Święta za pasem, więc czego można było się spodziewać po mnie? Filmu świątecznego! (nie wątpiliście, że się pojawi, prawda?). Rozprawiałem o ,,Family Men'' czy ,,To wspaniałe życie''. Lecimy trzeci klasyk amerykański. Za rok, obiecuję sobie, pojawi się coś zagranicznego (jeśli coś znajdę). Filmy świąteczne zaczynam regularnie oglądać w dniach około wigilijnych. Świetna odskocznia od dramatów psychologicznych, sensacji czy brutalnych dzieł z morzem krwi wylewającym się po ekranie. Święta nie zdarzają się dwa razy do roku, więc trzeba korzystać, póki choinka nie gaśnie, a szał zakupów nie ustaje.
,,Cud na 34 ulicy'' skupia się na starszym panu o nazwisku Kringle, który z przekonaniem oznajmia, że jest prawdziwym Świętym Mikołajem (przechodził leczenia psychiatryczne, ponoć zdrowy). Przebierańcy nie radzą sobie z występami jako święty mikołaj, a sieć sklepów Macy'ego potrzebuje sympatycznych panów z brodą, którzy podsycą atmosferę bożonarodzeniową. Zapijaczonego mikołaja zastępuje Kris Kringle, co potwierdza status dobrodusznego, miłego, pocieszającego Mikołajka.
Nie wszyscy wierzą w Świętego Mikołaja. Szczególnie dorośli, ale jest taka mała dziewczynka o imieniu Susan, która została pozbawiona wiary w mity i świąteczne kłamstewka. Wie, że prezenty kupują rodzice, a ci panowie, co tak obiecują dzieciom zabawki - są zwykłymi pracownikami zachęcającymi do kupowania produktów. Jej matka - Doris Walker - to realistka twardo stojąca po ziemi, dlatego Kris postanawia namieszać ich w planie i odnowić ducha wyobraźni. Czas, aby sceptyczna Susan zaczęła widzieć rzeczy niewidzialne (zaczęła wierzyć w cuda).
Gdzieś w tej historii zaplątał się Fred Gailey, początkujący prawnik oraz sąsiad Doris. Pomagając Krisowi w jego misji krzepienia miłości oraz dziecięcej naiwności, której nie brakuje dżentelmenom. Fideistyczne poglądy zamierza popsuć miejscowy doktor - twierdząc, że każdy, kto mianuje się Mikołajem - jest chorym na głowę człowiekiem żyjącym w świecie iluzji. Sensacją roku jest posądzanie Świętego Mikołaja o niepoczytalność - dzieciaki się buntują, rodzice mają ubaw, a Kris sprawę sądową.

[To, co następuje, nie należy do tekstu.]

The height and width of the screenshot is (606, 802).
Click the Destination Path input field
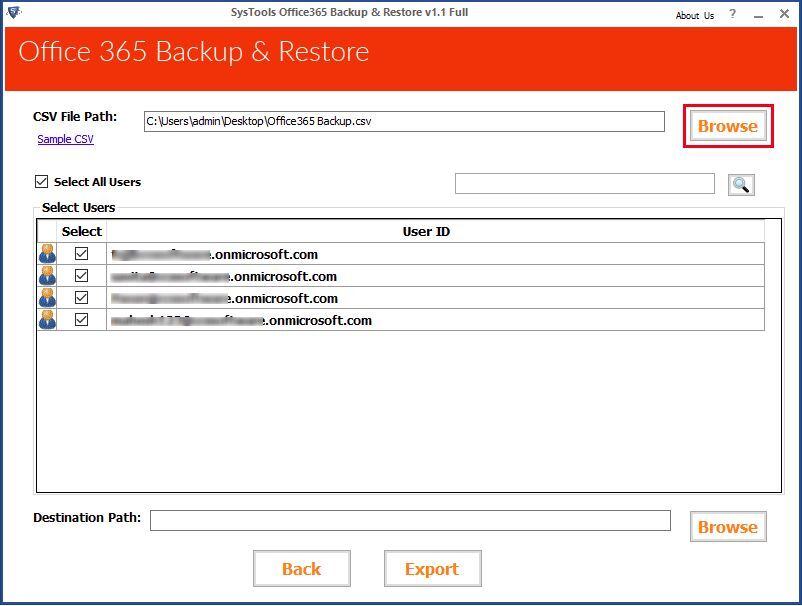click(x=410, y=520)
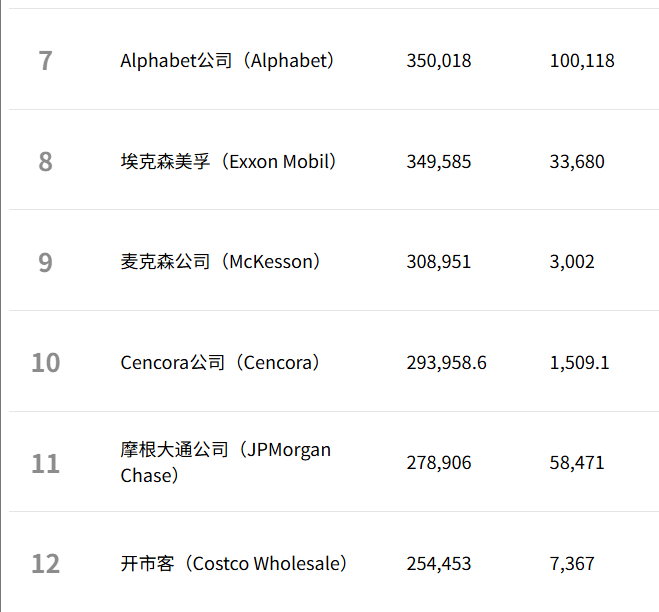Select rank number 8 cell
659x612 pixels.
(45, 161)

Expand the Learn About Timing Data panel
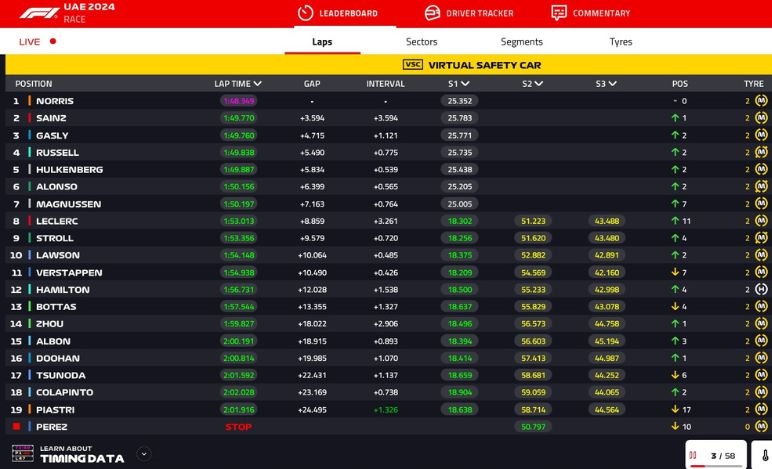tap(144, 454)
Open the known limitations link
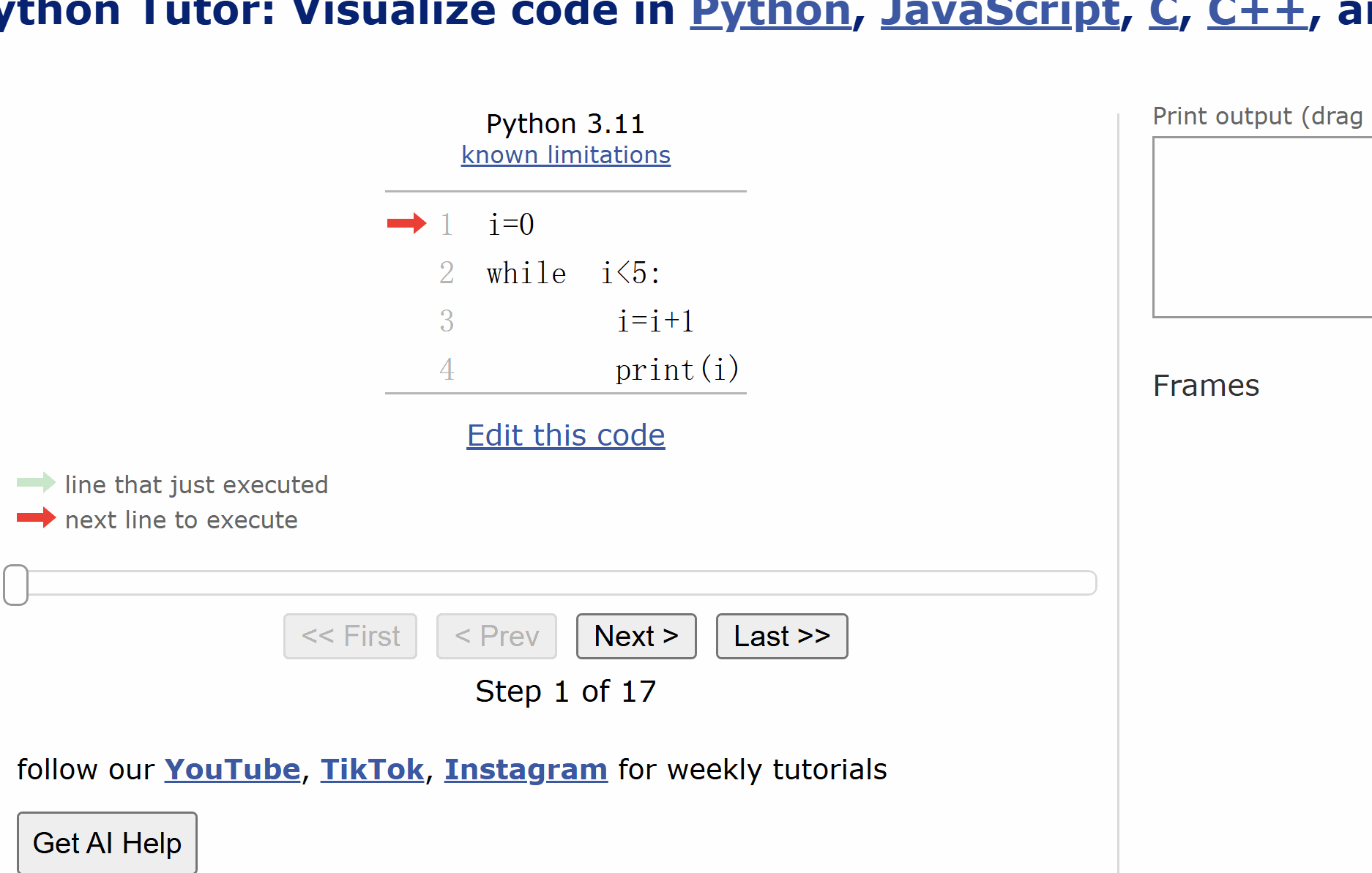Image resolution: width=1372 pixels, height=873 pixels. coord(565,155)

Nie da się ukryć, że ,,Cud na 34 ulicy'' jest uroczy, pokrzepiający, zabawny, jak dorośli próbują oszukać samych siebie, że dorosłość musi być oparta na realnych prawach, bez wiary w ponad naturalne zjawiska czy zastępowanie radości wybujałymi problemami. Dobrze wiedzieć, że skomercjalizowane święta, to nie wymysł XXI wieku, gdyż palący kłopot pojawia się w filmie z lat 40.(sprzedawanie bezwartościowych rzeczy, bez których potrafilibyśmy się obejść). ,,Cud na 34 ulicy'' mimowolnie podejmuje wątek ,,sprzedanego'' Bożego Narodzenia, ale nie to stanowi za cel. Reżyser - George Seaton - zamienia się w Franka Caprę, który nakręcił ponadczasowe ,,To wspaniałe życie'' - razem hołdują humanistyce, która nigdy nie straci na dacie wartości, w przeciwieństwie do rzeczy zalegających na półkach sklepowych. Są otwarci na drugiego człowieka, próbują zaszczepić coś tak okrutnie oczywistego, jak radosne oczekiwanie na wymarzony podarunek, z wiarą w serduszku, że otrzymamy to, czego pragniemy.
Odtrutka na bezduszny mamonizm wkręcony w rzeczywistość - odrywający nas od oczywistych oczywistości, że ktoś tu nie wierzy w Świętego Mikołaja, nie wierzy w czas szczęśliwości i w spontaniczne reakcje, jak sprawianie komuś małej, przemiłej niespodzianki. Święta chyba powstały po to, żeby wielcy stali się malutcy. Z dziecięcą fantazją poszukiwali nowych możliwości, które przywrócą wiarę w to, że człowiek jest najważniejszy, a nie pieniądz czy ślepe zapatrzenie w rozum, co zgubił uczucia. Pod wieloma względami prostota i prostoduszność ,,Cudu na 34 ulicy'' przypomina, że nie ma potrzeby kombinować. Wystarczy być dobrej myśli. Wystarczy posłać uśmiech dla drugiej osoby.